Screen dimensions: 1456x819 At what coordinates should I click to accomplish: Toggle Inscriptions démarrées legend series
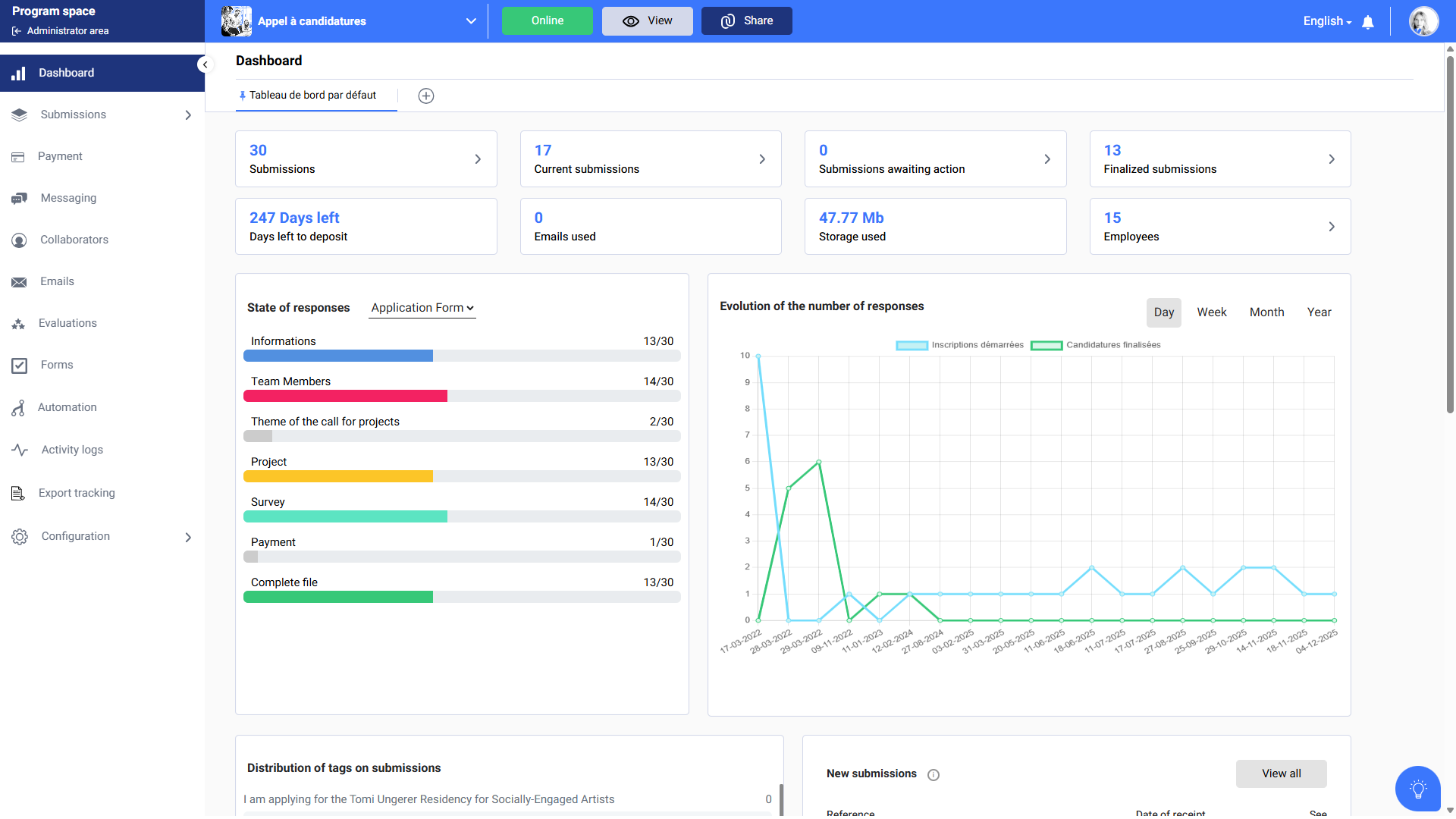960,345
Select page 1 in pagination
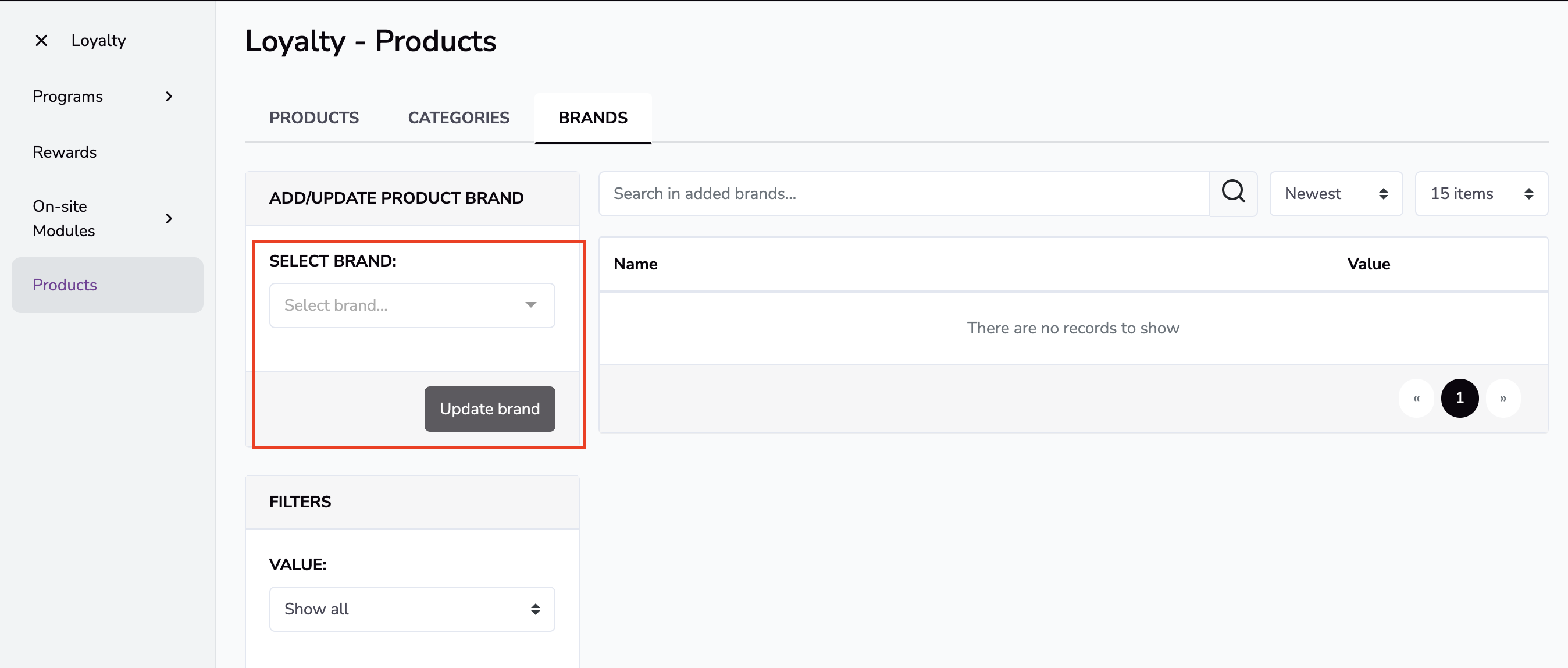The height and width of the screenshot is (668, 1568). (x=1459, y=398)
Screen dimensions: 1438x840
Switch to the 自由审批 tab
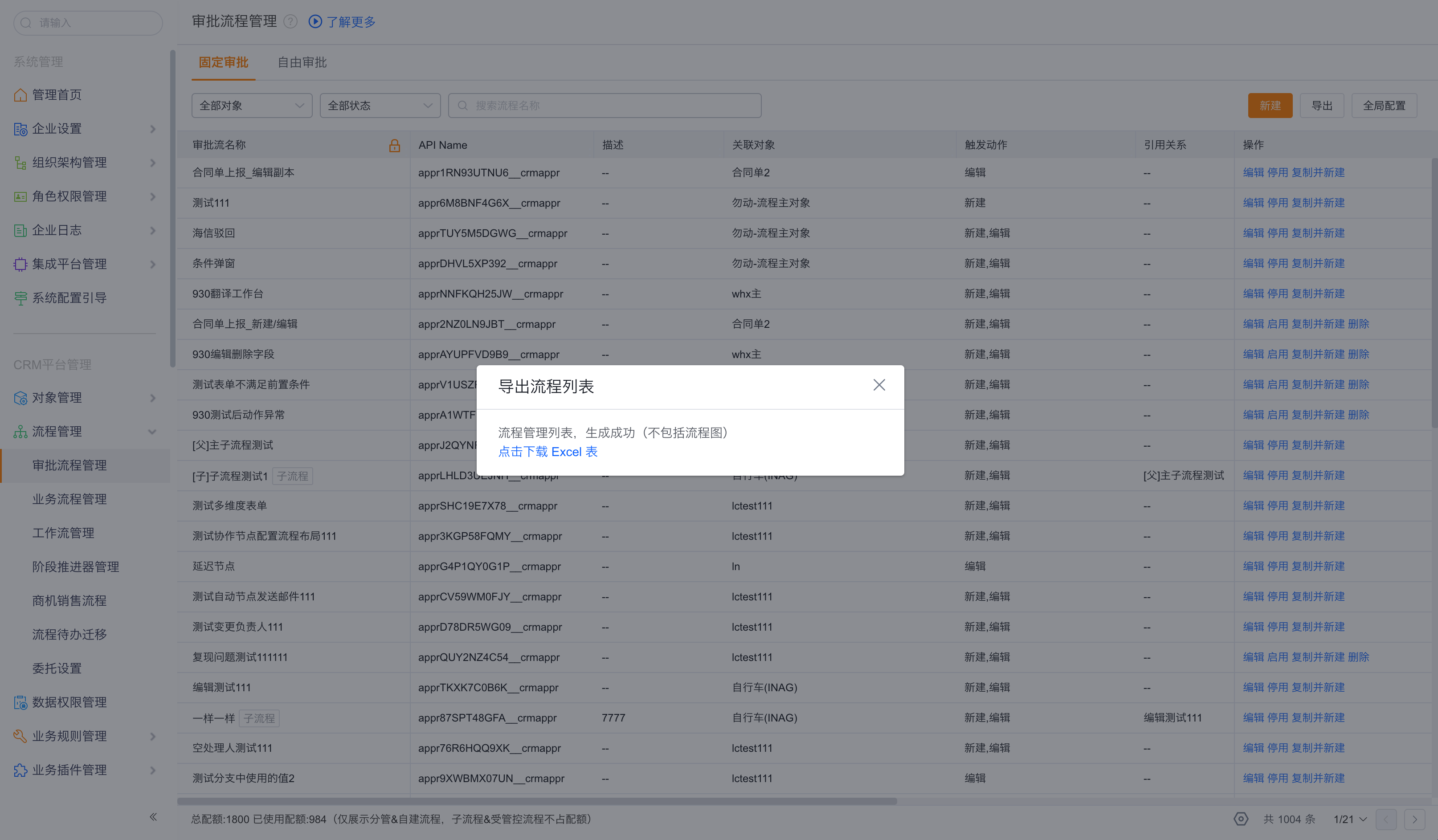[x=302, y=62]
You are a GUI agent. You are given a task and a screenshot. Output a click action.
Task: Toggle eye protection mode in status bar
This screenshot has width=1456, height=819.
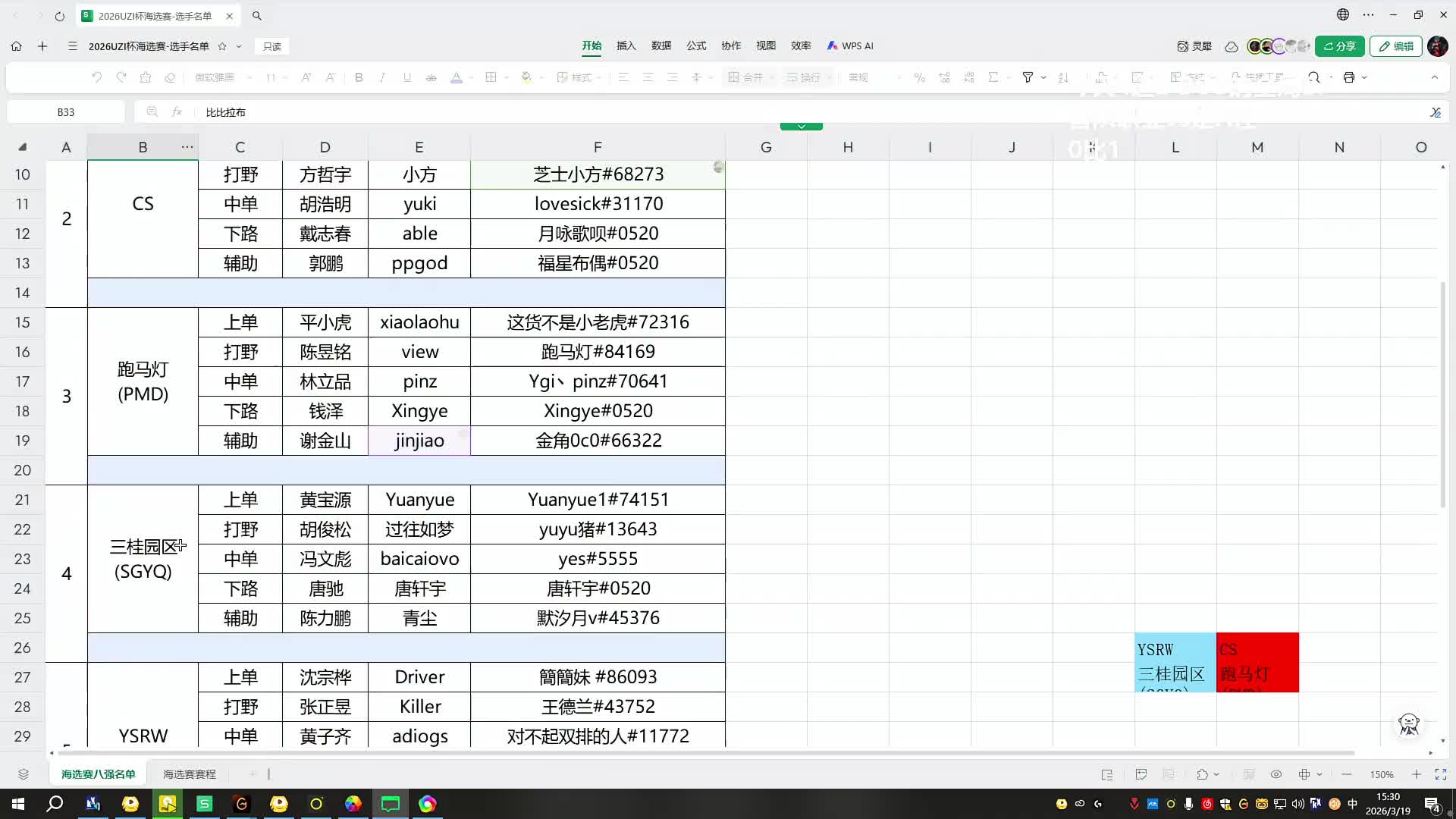1276,774
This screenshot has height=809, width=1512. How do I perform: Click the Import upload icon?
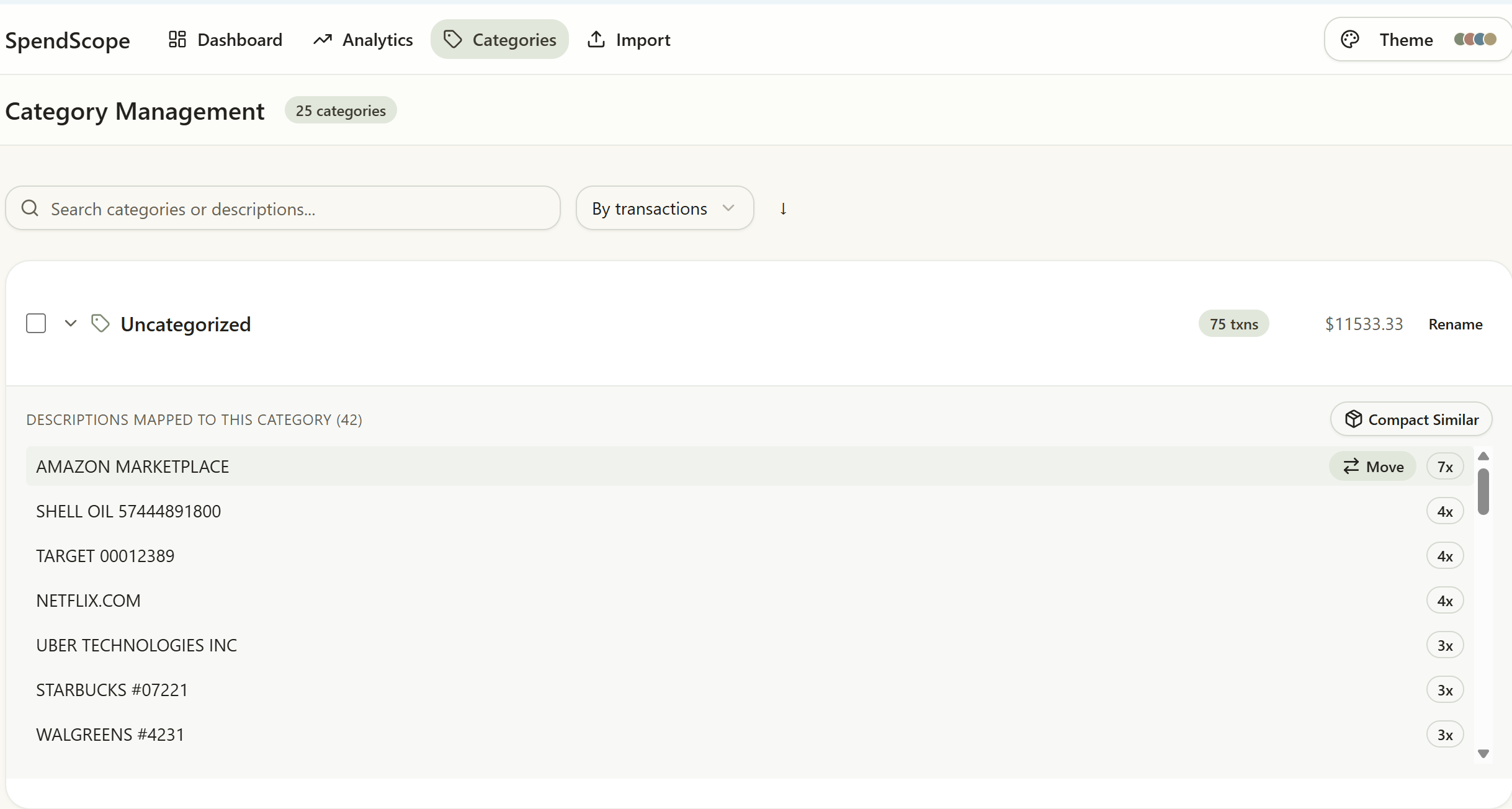(x=596, y=40)
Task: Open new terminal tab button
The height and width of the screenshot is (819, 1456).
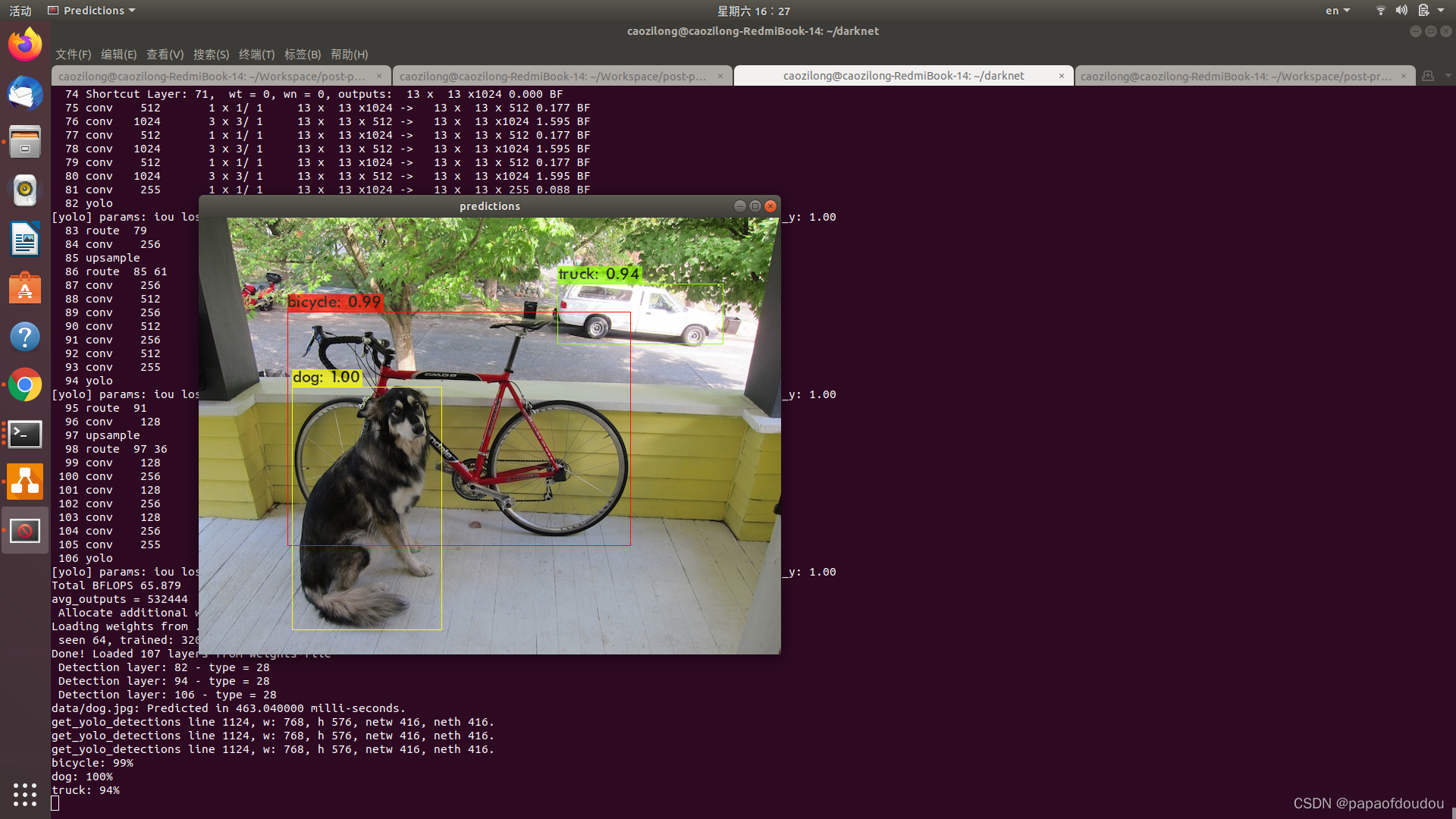Action: (1428, 76)
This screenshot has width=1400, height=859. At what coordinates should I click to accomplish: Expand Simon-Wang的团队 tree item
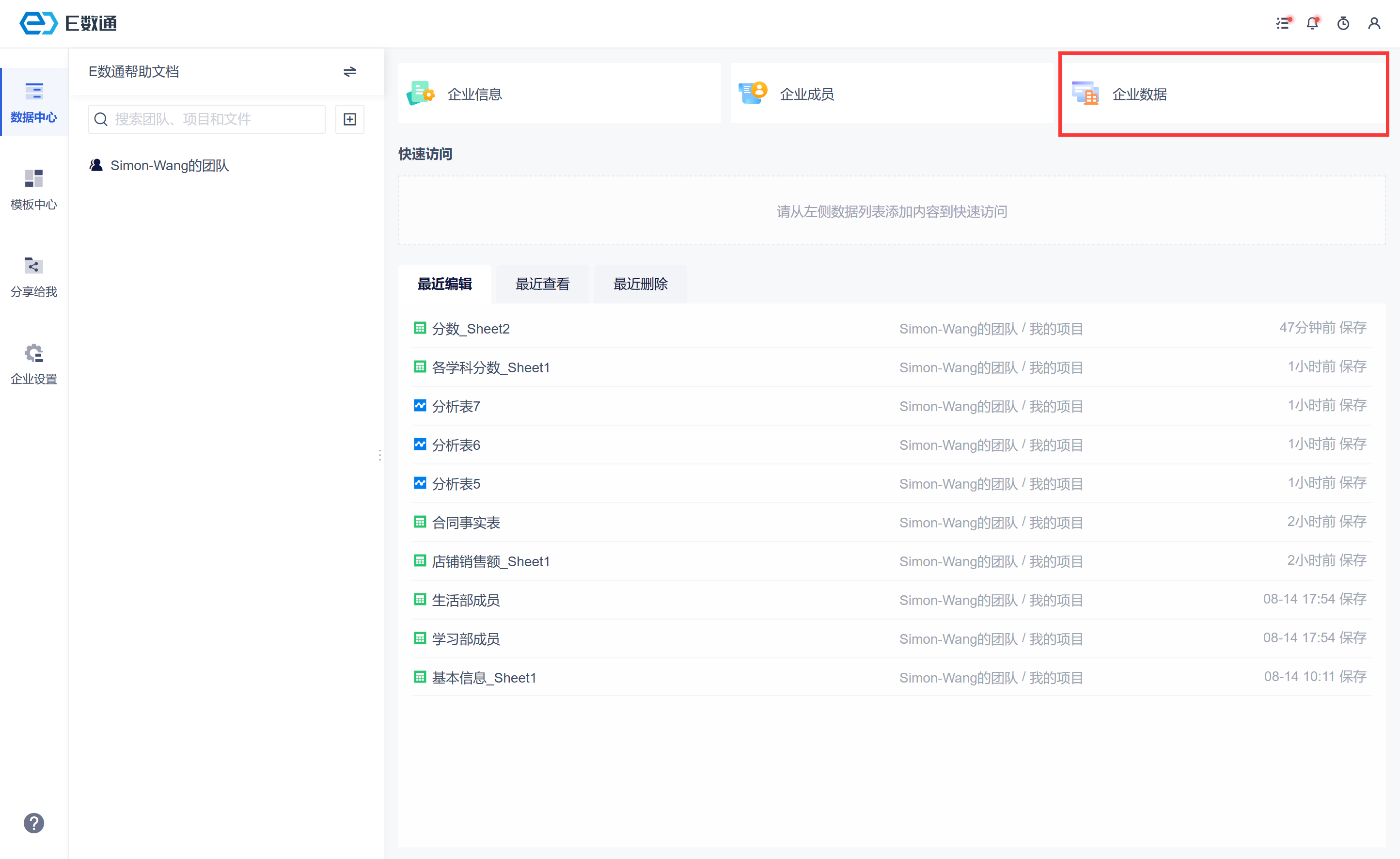click(169, 165)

• • •

■ TASK DESCRIPTION: Retyping is limited to the line with "The height and width of the screenshot is (819, 1456)." and the lines after it in the material above; give them exactly and leave out the pictures.

■ EXPECTED OUTPUT:
The height and width of the screenshot is (819, 1456).
Action: (1428, 76)
This screenshot has width=1400, height=859. At what coordinates should I click to accomplish: Expand Simon-Wang的团队 tree item
click(169, 165)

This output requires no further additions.